Клава принялась раздевать толстуху, со страхом гадая, чего та для себя придумает. Лучше пусть просто выпорет. Дело привычное.
Обнаружилась грудь величиной с двойное коровье вымя. Громадные розовые трусы подошли бы и на слониху. Очень не хотелось их стаскивать с Пупочки этой страхолюдной.
– Ну и трюсики помоги, – пропищала Пупочка.
Пришлось стаскивать и слоновьи трусы. От резинки на животе остался след, будто от тракторной гусеницы.
– А Клавуся что же? Клавуся разве стесняется?
Клава легла, припоминая режиссуру Шурочка, и принялась стаскивать с себя тряпки, ерзая спиной по простыне.
– Ой сосочки… Ой пупочек… – причитала Пупочка.
Клава выбросилась тазом вверх, изгибаясь на мостик, и сорвала последнее прикрытие – туда, вниз, в пятки.
На секунду, забыв, на кого работает, она даже испытала удовлетворение от удавшегося па.
– Ой, писенька, – простонала Пупочка.
И впилась в названный объект губами. Пробилась глубже толстым языком.
Ну, если так – еще ничего. Лишь бы не ответные позы.
– А теперь покажи, – отдышалась толстуха. – Наташенька хвастала, у тебя еще бутончик целый.

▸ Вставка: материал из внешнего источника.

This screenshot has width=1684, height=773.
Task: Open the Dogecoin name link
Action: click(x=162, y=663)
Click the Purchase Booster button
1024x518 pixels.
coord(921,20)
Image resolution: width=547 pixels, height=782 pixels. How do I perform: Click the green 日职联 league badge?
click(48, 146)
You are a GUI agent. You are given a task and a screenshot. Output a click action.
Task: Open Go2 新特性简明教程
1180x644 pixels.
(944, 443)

Клава продемонстрировала толстухе и эту гордость своей хозяйки. Сама она еще не научилась гордиться собственной нетронутой перепонкой.

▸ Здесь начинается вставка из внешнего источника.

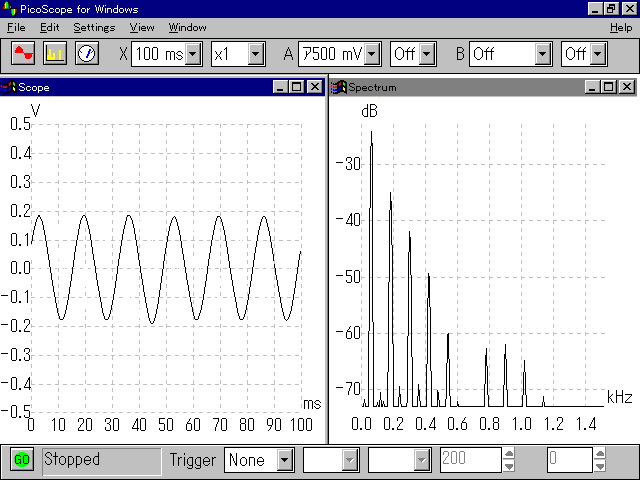Open channel B range dropdown set to Off

[542, 53]
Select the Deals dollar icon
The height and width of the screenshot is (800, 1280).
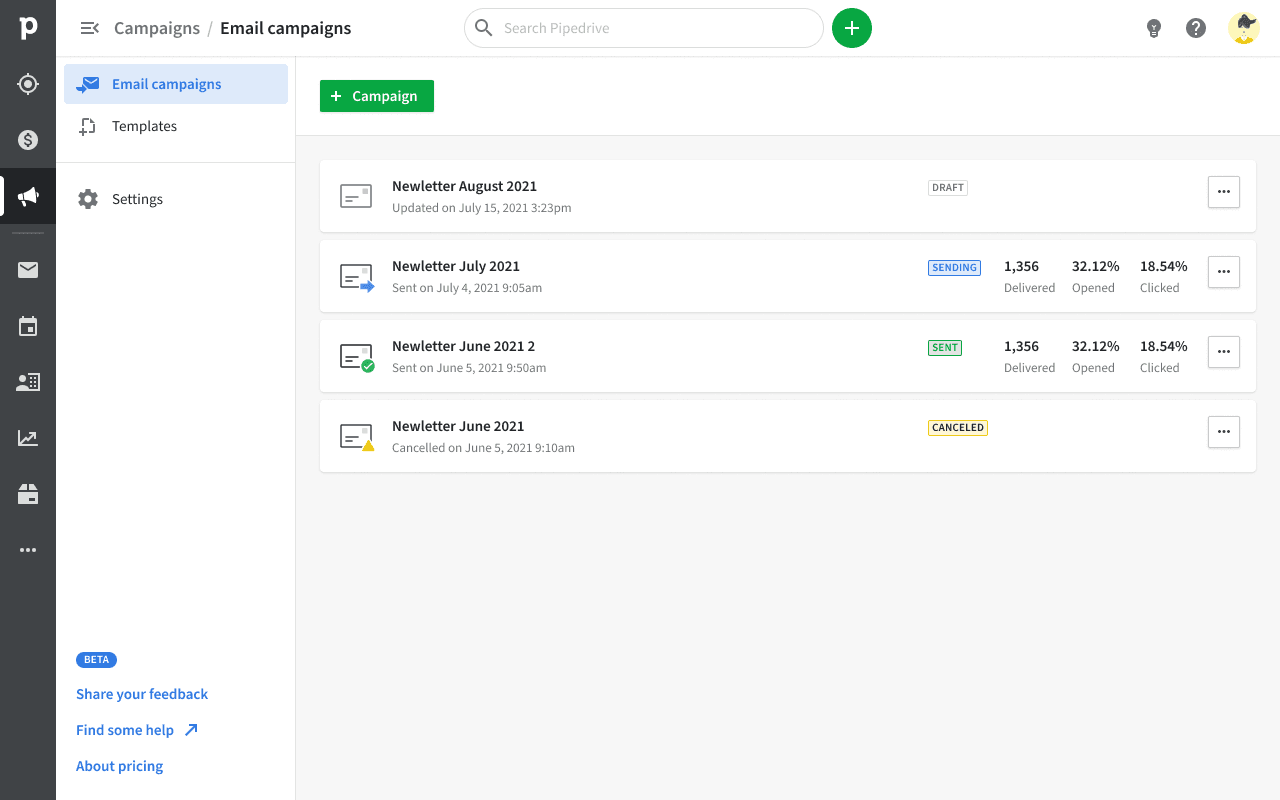tap(27, 140)
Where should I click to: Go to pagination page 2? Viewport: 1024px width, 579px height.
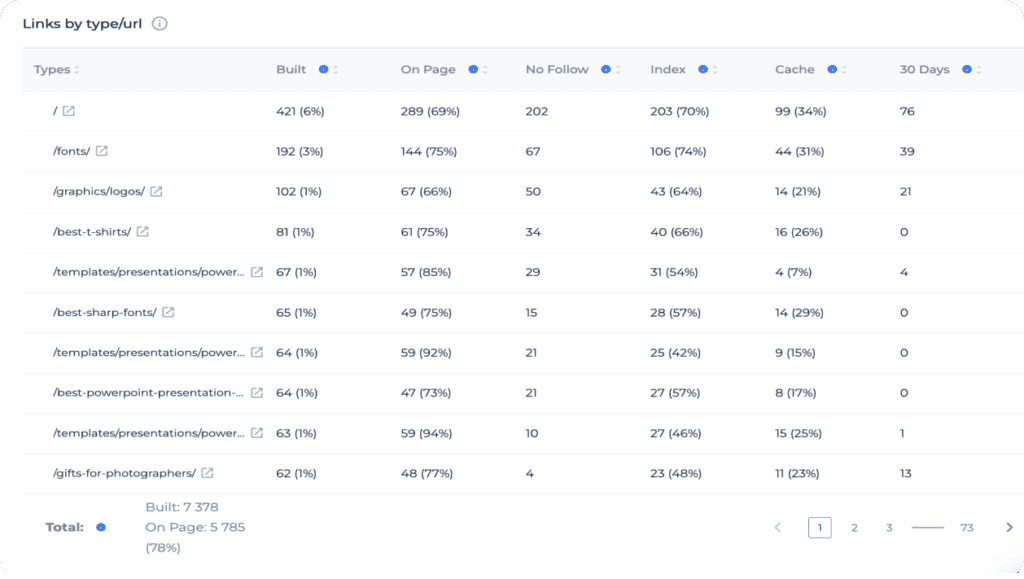854,527
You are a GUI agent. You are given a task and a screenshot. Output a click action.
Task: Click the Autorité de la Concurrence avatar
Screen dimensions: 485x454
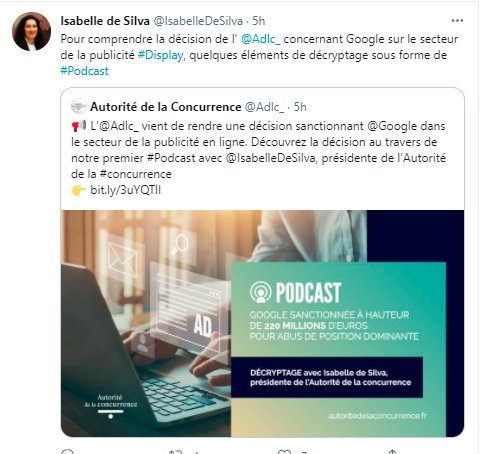pos(79,106)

Толстуха проскользнула пальцем благоговейно.
– Береги, Клавуся, береги. Сбережешь, буду еще приходить и подарочки тебе оставлять. А теперь перевернись, посвети попочкой.
Клава исправно перевернулась.
– Ой, кто же это так нас посек? Такую попочку нежную?
Вот так же и под душем стыдно показаться после физкультуры.
– Папка порол, – сказала Клава.
– Какой грубый папка. Да как же можно такую нежную попочку так испороть. Ну немножко, ну нежно постегать такую чудную подушечку двойную. Любя.
С каждым словом Пупочка гладила вожделенную двойную подушечку. Гладила всё сильнее, настырнее.
– За что же папка порол эту попку?! Ну, отвечай! С мальчишками, небось, щупалась?!
Клава догадалась, что мальчишек вмешивать не надо.
– Двойки принесла.
– Двойки – пускай. Лишь бы в подоле не принести. А то двойки. С таким папкой жить нельзя, который за двойки подушечку распорол!